キャラクターに裏の顔はいらない
人間には表と裏がある。そう言われる。それはたとえば、偽物の顔と本物の顔だ。あるいは建前と本音、善と悪など色々な言い方がある。なんにせよ人間にはどうしても表と裏が出てくる。なぜならば生き物とは変化するからだ。様々な経験や出来事、関係などによって性格は変わっていく。
しかしいちど形成された性格はなくなりはしない。それは蓄積してその人の中に残る。その層になった性格の歴史が、ある時点でのその人の表や裏と呼ばれる部分になるのである。
一方で、キャラクターにはそんな蓄積などはない。確かに設定として、何年生きてその間にどんなことがあって誰との関係があって……そういうものはある。でも本当に、それを経験しているわけではない。言うなれば(というより文字通り)それは空想だ。だからそれはキャラクターの血肉になっているわけではない。
それゆえに、キャラクターには表や裏といったものの元になる経験がない。設定はできるが、それを作り出すのは作者である。けしてそのキャラクターには繋がっていない。中身になどあるはずがない。
そんな純然たる、もしくは残酷な事実がある以上、キャラクターに裏の顔など求めることは無理だ。そんなものはない。設定はできるが、実際にはない。というより、いらない。
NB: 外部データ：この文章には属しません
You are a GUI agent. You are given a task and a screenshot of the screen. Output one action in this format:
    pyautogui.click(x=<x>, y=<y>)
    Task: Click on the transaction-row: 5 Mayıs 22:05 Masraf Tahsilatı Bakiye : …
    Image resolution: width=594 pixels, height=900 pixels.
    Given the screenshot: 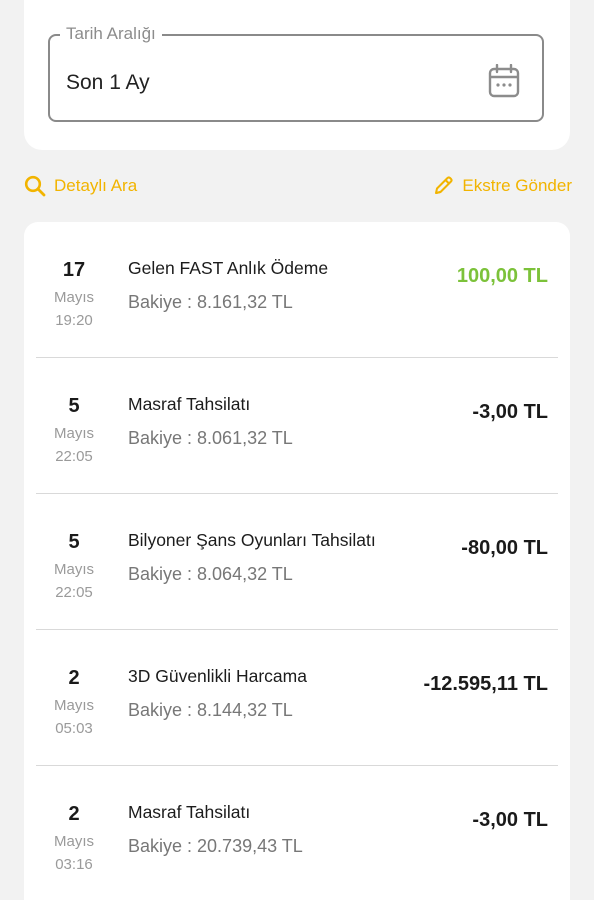 What is the action you would take?
    pyautogui.click(x=297, y=426)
大切なのは、そのキャラクターの意志だ。表と裏とは、あけっぴろげにしてもいいことと、そうではなく隠したいことと同じである。キャラクター自身の持っている情報の中で、何がそれなのか、そしてどうして公開してもいいあるいは隠したいのか。そういうことがきちんと設定されていることの方がよっぽど大事なのである。
それこそが、キャラクターに厚みをもたらす。より魅力的にさせる。表と裏の顔なんかよりも。